Answer: (a) A suitable choice is

\(\mathbf{P}=\begin{pmatrix}1&1&1\\0&-1&-1\\0&0&1\end{pmatrix}\), \(\mathbf{D}=\begin{pmatrix}32&0&0\\0&3125&0\\0&0&-32\end{pmatrix}\).

Then \(\mathbf{A}^5=\mathbf{PDP}^{-1}\).

(b) The characteristic equation is \((\lambda-2)(\lambda-5)(\lambda+2)=0\), so \(\lambda^3-5\lambda^2-4\lambda+20=0\).

Hence \(\mathbf{A}^3-5\mathbf{A}^2-4\mathbf{A}+20\mathbf{I}=\mathbf{0}\), and therefore \(\mathbf{A}^4=29\mathbf{A}^2-100\mathbf{I}\).

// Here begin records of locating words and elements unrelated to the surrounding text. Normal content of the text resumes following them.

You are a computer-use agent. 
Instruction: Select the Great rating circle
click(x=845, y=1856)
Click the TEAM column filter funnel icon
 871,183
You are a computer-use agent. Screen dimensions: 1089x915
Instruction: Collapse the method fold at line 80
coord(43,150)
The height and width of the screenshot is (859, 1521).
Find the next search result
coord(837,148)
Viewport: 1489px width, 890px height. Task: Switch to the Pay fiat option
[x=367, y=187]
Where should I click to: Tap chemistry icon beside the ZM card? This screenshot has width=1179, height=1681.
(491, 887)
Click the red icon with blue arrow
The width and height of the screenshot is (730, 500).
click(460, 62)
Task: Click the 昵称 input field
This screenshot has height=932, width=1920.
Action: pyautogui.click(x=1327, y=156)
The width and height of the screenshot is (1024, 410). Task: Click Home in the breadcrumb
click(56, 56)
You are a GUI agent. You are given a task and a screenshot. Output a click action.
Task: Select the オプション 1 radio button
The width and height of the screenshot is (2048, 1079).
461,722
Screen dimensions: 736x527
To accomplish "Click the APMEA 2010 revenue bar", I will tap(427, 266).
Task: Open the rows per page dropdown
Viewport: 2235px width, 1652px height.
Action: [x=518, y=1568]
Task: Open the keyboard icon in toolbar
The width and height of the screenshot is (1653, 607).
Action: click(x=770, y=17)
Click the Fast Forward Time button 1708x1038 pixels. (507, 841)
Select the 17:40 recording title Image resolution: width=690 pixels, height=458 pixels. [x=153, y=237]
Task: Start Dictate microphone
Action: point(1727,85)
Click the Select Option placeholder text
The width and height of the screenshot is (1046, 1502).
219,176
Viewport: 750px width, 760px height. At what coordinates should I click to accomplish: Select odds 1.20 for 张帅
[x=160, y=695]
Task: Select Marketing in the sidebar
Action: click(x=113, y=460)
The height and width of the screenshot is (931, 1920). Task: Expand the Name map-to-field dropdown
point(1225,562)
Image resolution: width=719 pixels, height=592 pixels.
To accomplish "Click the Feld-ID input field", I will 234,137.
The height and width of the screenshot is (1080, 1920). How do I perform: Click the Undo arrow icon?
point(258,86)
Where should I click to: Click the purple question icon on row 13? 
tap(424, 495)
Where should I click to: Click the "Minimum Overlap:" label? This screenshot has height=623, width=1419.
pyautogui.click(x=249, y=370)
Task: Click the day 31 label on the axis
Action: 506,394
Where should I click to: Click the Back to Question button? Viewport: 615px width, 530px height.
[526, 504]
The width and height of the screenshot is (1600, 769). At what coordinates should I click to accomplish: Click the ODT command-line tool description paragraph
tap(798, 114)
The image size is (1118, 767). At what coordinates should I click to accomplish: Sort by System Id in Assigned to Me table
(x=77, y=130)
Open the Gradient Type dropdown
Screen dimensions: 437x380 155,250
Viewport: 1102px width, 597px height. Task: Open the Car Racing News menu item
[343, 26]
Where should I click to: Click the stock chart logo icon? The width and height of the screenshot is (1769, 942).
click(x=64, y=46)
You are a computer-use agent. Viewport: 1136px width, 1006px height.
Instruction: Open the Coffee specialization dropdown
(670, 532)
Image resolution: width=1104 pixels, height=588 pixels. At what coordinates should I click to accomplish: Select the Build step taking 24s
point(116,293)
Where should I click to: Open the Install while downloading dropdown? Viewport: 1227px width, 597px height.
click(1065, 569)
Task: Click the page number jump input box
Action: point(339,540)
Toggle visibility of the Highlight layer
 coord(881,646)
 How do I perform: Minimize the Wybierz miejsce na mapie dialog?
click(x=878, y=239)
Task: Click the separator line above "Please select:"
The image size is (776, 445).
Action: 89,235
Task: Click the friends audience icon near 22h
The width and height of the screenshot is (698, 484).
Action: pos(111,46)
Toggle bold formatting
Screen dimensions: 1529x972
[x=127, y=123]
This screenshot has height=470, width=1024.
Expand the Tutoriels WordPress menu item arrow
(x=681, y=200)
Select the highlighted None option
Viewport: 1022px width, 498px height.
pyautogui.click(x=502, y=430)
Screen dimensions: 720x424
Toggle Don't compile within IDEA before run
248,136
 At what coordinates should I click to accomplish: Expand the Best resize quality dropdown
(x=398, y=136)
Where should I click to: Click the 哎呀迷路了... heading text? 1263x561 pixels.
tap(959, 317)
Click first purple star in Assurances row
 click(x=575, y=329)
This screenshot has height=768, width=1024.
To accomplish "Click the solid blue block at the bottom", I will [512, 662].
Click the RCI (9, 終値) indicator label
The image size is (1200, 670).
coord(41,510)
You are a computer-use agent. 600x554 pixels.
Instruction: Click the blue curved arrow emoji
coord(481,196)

So \(a=29\) and \(b=-100\).

(a) Since \(\mathbf{A}\) is upper triangular, its eigenvalues are the diagonal entries:

\(2,\ 5,\ -2\).

For \(\lambda=2\), solve \((\mathbf{A}-2\mathbf{I})\mathbf{x}=\mathbf{0}\):

\(\mathbf{A}-2\mathbf{I}=\begin{pmatrix}0&-3&-7\\0&3&7\\0&0&-4\end{pmatrix}.\)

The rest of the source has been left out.